Auto industry urges Pakistan central bank to raise car financing cap
Assemblers and parts makers say PKR 3 million limit no longer fits market after price surge

Haris Zamir
Business Editor
Experience of almost 33 years where started the journey of financial journalism from Business Recorder in 1992. From 2006 onwards attached with Television Media worked at Sun Tv, Dawn Tv, Geo Tv and Dunya Tv. During the period also worked as a stringer for Bloomberg for seven years and Dow Jones for five years. Also wrote articles for several highly acclaimed periodicals like the Newsline, Pakistan Gulf Economist and Money Matters (The News publications)

Pakistan’s auto assemblers and parts manufacturers have urged the State Bank of Pakistan to remove its cap on auto financing, saying the current limit is constraining sales, local production and job creation at a time when vehicle prices and borrowing costs have shifted sharply.
Industry groups have asked that the financing cap be increased to PKR 7 million ($25,000) from the existing PKR 3 million, a threshold introduced in 2021.
Since then, car prices in the domestic market have more than doubled, with some models seeing even steeper increases.
“The financing limit has effectively priced out a large segment of potential buyers,” said an auto sector analyst, noting that the price of the popular Suzuki Alto has risen by more than 70% since the cap was imposed. “With vehicle prices far above where they were in 2021, the current ceiling no longer reflects market realities and is suppressing demand.”
The Pakistan Auto Makers Association said the higher cap would help boost local production, increase government revenue through higher sales volumes and support employment across the automotive value chain.

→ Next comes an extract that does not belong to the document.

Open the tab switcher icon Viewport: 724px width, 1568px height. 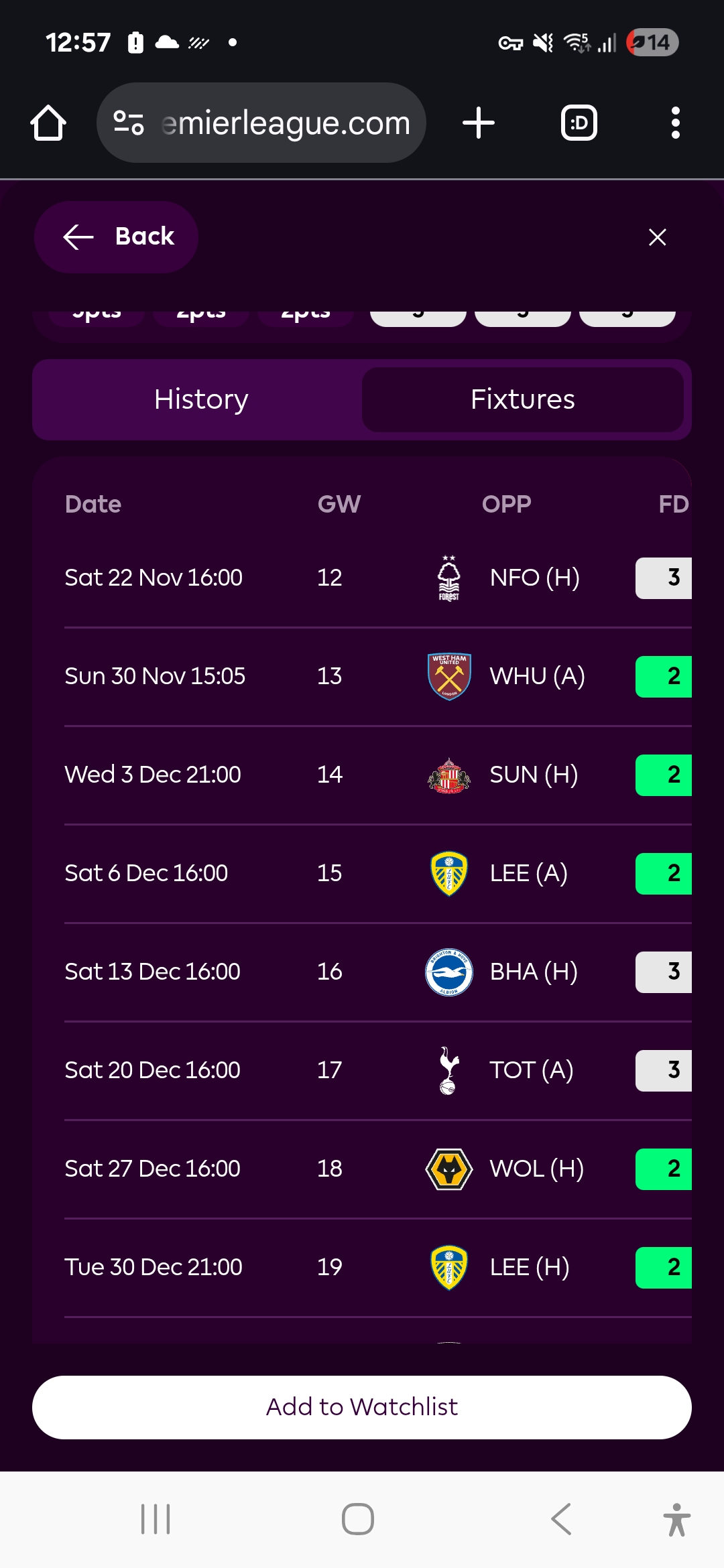point(579,123)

Industry executives also pointed to the impact of a prolonged high-interest-rate environment, which weighed on auto sales in recent years.
Although the central bank’s policy rate peaked at around 22% in June 2024, it has since been reduced by about 1,050 basis points, creating room for policymakers to revisit auto financing rules, the association said.
Separately, the Pakistan Association of Automotive Parts & Accessories Manufacturers (PAAPAM) has called on the central bank to remove the PKR 3 million cap altogether, arguing it would provide immediate relief to car buyers and accelerate growth in the local automotive industry.
The appeal was reiterated during a recent visit by Federal Minister for Commerce Jam Kamal Khan to the Bin Qasim automotive cluster, where he toured facilities operated by Pak Suzuki Motor Company and Tecno Auto Glass Factory. The minister was briefed on local parts production and ongoing indigenization efforts.
Khan praised the quality of locally manufactured automotive components and underscored the sector’s contribution to gross domestic product, employment and technology transfer. He described the auto industry as a key driver of economic activity and expressed optimism that sales of locally produced vehicles would rise as government policies discourage imports of used cars.
PAAPAM welcomed those measures, saying they strengthen the domestic supply chain and provide critical support to local parts manufacturers.
Looking ahead, the commerce minister said Pakistan’s annual car production, currently under 200,000 units, could rise to between 500,000 and 1 million units with the right policy support, creating significant investment opportunities. Enhanced auto financing facilities would be essential to achieving that growth, he said.
Analysts agree that easing financing constraints could provide a near-term boost. “Lower interest rates and a higher financing cap together could unlock pent-up demand,” the analyst said. “Without adjusting the cap, however, the benefits of monetary easing may not fully translate into higher auto sales or production.”